** EXERCISE **
Using the records below, write out again exactly the lines that begin at the line containing "The image size is (1559, 784)." and end at the line containing "Task: Open Japan in the region ranking", and no other lines.

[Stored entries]
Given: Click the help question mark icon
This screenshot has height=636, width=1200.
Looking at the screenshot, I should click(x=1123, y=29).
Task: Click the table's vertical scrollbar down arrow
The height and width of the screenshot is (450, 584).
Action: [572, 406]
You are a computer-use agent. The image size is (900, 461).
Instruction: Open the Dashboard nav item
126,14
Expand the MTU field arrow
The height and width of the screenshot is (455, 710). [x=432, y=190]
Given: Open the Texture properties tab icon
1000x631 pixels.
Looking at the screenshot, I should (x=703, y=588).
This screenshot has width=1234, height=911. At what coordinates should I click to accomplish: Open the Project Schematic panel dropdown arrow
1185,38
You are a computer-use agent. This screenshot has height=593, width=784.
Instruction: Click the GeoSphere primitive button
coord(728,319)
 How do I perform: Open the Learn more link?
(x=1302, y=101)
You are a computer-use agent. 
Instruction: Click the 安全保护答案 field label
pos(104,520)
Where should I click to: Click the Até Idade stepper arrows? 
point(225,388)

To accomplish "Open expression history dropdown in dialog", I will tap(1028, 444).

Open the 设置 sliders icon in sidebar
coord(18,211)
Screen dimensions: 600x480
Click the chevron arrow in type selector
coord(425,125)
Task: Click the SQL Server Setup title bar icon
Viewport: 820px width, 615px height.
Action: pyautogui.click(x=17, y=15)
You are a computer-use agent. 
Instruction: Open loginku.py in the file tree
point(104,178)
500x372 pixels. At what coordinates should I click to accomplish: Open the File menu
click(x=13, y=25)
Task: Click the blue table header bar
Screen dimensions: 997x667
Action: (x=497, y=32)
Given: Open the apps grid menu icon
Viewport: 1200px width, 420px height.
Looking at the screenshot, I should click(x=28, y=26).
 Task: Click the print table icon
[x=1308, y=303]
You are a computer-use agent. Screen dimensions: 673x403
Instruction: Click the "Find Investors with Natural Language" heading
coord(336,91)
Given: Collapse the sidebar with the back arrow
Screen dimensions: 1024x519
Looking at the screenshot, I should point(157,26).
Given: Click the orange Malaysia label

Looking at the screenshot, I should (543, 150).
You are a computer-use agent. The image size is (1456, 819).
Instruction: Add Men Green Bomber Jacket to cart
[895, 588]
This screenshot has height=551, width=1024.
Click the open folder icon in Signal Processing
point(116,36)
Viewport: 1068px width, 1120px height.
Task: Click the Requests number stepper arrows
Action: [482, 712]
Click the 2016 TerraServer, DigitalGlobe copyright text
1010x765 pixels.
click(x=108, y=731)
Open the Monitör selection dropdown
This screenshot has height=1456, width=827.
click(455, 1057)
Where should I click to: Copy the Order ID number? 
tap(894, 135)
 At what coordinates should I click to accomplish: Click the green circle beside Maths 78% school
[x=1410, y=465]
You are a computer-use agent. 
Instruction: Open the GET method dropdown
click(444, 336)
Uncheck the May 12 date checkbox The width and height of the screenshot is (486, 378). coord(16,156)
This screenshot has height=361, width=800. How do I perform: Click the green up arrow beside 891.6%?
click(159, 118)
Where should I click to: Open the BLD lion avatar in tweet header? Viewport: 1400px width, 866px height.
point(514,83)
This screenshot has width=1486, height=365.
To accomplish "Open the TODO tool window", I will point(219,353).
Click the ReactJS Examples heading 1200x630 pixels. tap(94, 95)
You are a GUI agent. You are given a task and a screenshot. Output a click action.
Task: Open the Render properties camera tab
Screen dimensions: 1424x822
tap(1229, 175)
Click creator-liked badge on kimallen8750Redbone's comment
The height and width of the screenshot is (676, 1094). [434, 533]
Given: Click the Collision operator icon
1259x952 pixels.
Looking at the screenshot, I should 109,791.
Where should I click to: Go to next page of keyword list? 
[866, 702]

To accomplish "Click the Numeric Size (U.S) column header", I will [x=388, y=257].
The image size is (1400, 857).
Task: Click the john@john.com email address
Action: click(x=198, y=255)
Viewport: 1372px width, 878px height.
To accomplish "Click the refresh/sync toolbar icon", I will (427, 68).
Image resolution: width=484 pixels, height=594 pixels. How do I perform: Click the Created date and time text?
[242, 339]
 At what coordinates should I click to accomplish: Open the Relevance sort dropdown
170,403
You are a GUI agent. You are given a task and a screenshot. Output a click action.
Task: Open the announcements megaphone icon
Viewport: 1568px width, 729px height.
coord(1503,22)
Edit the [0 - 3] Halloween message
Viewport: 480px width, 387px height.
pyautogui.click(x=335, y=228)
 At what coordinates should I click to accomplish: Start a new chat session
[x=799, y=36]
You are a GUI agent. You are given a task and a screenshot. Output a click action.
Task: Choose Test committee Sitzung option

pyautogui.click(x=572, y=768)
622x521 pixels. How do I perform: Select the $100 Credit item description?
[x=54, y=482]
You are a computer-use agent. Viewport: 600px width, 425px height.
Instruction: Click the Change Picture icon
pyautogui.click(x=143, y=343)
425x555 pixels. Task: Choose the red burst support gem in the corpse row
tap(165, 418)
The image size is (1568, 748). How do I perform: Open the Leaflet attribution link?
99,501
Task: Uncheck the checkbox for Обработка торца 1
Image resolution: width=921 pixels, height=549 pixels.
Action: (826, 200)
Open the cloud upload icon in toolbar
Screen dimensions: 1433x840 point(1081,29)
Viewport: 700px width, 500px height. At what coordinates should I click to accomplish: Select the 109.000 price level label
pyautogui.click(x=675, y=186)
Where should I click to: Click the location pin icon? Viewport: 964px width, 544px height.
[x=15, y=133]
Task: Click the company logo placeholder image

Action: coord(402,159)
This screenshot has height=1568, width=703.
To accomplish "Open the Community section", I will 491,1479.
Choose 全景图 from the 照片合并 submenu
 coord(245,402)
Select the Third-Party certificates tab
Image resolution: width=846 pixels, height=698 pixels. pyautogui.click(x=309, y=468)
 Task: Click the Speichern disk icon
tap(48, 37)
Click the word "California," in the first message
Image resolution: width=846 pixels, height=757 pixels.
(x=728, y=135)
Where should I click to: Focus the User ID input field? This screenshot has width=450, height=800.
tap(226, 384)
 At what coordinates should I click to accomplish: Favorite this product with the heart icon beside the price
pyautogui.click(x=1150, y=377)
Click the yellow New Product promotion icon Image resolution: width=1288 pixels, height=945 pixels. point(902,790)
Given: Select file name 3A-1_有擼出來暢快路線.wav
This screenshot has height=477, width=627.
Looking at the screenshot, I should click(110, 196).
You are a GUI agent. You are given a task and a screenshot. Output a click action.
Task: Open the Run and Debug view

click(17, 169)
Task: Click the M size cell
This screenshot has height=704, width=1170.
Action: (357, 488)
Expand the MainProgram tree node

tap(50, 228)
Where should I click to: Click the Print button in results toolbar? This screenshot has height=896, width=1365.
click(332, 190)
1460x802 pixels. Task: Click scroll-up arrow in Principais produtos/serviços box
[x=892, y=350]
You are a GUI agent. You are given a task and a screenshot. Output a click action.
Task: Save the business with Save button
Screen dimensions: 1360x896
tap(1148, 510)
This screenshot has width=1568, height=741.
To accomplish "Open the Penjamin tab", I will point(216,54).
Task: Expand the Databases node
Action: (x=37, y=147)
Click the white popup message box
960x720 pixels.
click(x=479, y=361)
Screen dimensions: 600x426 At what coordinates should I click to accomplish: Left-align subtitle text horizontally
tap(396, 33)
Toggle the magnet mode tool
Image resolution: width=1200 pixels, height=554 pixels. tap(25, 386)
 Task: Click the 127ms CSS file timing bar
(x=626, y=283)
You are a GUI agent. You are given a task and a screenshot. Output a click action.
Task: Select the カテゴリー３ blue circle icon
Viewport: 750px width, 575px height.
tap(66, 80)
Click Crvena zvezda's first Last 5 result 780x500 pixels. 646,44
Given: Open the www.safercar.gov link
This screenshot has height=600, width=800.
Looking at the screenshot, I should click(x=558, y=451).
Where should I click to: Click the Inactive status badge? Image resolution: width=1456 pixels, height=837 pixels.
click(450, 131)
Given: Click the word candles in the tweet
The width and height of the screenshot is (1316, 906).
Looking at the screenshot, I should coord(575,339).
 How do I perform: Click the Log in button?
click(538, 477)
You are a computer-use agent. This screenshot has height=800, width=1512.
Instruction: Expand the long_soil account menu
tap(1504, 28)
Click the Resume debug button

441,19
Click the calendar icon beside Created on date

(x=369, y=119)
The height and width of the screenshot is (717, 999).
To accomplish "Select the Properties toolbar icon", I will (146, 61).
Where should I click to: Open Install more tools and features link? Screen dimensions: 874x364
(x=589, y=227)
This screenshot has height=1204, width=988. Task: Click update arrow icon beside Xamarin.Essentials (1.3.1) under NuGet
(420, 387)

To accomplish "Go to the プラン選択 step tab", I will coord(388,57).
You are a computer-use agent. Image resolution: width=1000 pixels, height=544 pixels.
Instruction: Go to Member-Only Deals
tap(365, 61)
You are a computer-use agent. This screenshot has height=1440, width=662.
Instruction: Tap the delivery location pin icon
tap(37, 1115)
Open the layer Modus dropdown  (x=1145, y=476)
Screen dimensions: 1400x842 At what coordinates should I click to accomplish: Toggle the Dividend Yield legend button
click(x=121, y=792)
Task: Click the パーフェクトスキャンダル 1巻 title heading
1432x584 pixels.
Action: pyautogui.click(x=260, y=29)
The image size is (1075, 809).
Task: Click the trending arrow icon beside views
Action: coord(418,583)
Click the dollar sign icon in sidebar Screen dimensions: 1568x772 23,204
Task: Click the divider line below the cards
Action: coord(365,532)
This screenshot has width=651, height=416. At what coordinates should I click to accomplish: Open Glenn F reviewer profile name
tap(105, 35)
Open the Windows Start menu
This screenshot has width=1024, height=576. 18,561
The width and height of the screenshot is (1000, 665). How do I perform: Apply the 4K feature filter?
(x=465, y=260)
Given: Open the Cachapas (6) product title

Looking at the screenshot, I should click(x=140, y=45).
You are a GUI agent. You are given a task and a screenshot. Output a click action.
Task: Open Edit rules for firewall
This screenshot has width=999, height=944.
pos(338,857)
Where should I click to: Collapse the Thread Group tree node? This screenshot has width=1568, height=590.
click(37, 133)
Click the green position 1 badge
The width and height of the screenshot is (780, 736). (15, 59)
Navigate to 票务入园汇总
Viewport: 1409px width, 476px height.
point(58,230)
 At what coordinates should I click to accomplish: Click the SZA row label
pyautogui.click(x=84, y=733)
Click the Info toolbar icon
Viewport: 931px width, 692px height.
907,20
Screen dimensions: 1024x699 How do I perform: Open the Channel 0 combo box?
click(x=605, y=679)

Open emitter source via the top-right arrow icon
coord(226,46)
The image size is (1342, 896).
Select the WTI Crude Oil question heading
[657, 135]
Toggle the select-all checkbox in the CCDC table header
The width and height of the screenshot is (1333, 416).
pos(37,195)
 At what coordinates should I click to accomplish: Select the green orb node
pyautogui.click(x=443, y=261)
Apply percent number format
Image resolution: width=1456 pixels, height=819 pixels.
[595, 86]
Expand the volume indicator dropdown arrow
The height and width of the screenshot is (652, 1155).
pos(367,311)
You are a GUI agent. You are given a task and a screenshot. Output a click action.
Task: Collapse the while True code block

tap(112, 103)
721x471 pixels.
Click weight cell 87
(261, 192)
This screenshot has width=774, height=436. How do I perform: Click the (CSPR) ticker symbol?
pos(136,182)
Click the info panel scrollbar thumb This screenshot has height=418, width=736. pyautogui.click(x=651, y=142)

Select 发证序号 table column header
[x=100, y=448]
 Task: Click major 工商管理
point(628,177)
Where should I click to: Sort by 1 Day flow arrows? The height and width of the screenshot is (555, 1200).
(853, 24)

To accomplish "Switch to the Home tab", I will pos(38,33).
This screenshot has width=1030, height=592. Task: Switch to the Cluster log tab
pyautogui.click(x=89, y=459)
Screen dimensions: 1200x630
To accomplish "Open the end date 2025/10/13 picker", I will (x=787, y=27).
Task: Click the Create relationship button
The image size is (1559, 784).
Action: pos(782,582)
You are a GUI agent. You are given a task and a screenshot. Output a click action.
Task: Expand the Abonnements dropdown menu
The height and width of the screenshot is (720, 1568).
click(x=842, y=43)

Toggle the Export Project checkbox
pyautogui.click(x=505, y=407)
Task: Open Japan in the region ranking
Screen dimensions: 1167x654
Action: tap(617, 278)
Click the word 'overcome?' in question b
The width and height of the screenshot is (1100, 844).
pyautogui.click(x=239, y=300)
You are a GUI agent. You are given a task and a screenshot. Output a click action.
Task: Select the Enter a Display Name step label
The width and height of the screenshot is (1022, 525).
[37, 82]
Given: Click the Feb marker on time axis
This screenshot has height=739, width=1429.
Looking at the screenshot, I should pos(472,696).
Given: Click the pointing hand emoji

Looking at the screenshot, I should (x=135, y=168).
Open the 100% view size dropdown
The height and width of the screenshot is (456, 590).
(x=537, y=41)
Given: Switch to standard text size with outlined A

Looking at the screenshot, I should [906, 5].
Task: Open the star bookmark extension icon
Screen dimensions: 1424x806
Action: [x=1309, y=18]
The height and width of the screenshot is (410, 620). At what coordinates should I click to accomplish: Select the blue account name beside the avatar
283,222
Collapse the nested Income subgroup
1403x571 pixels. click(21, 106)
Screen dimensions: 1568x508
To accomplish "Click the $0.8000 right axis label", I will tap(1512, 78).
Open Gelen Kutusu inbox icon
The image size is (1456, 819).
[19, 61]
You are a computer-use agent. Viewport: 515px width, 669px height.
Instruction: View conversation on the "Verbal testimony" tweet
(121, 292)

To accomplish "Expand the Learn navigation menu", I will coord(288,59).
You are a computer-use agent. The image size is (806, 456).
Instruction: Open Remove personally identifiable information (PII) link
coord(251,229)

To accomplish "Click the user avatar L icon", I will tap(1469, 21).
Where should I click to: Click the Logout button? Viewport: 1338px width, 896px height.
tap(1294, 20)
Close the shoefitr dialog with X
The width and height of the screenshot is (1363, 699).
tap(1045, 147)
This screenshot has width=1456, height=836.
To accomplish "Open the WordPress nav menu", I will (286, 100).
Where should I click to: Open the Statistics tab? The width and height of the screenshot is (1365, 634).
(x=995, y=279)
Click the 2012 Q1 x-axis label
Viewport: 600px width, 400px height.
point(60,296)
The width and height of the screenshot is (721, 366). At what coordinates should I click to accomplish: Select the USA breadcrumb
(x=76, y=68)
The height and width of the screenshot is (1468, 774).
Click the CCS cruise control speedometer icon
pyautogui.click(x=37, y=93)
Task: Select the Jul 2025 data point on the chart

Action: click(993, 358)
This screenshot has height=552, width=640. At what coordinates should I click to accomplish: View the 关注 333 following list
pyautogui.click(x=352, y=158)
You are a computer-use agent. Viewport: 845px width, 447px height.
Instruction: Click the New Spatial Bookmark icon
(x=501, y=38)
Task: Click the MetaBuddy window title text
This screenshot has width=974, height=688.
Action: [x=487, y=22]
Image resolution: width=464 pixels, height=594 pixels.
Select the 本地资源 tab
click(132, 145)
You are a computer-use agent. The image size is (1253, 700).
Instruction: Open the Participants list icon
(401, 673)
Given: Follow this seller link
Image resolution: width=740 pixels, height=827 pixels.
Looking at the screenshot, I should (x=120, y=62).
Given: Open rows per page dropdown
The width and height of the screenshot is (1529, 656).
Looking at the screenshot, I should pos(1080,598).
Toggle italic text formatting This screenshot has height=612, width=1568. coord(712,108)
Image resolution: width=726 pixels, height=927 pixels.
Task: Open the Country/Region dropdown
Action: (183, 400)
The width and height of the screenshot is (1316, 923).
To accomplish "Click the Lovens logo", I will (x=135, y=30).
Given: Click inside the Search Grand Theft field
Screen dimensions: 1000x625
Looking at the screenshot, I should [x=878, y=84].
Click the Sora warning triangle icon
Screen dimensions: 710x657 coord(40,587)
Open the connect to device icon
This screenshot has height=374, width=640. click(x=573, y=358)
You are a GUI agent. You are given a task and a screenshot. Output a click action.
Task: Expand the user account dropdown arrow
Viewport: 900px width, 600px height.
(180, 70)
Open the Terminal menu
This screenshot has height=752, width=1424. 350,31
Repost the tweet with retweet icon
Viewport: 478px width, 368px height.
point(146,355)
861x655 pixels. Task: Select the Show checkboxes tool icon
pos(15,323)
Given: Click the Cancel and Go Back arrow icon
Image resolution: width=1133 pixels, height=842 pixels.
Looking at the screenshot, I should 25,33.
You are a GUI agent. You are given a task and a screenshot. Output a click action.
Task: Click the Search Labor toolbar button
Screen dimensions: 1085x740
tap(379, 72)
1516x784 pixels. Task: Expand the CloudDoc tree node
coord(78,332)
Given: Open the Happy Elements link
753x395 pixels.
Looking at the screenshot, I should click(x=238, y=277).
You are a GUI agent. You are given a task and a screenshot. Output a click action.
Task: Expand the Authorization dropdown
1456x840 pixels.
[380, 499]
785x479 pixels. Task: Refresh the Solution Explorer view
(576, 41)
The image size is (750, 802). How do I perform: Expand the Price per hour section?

** SOLUTION BELOW **
The image size is (1559, 784).
Action: pos(782,582)
You are a GUI agent. You are given a task and a screenshot. Output a click action.
Task: Expand the Abonnements dropdown menu
The height and width of the screenshot is (720, 1568).
click(x=842, y=43)

Toggle the Export Project checkbox
pyautogui.click(x=505, y=407)
Task: Open Japan in the region ranking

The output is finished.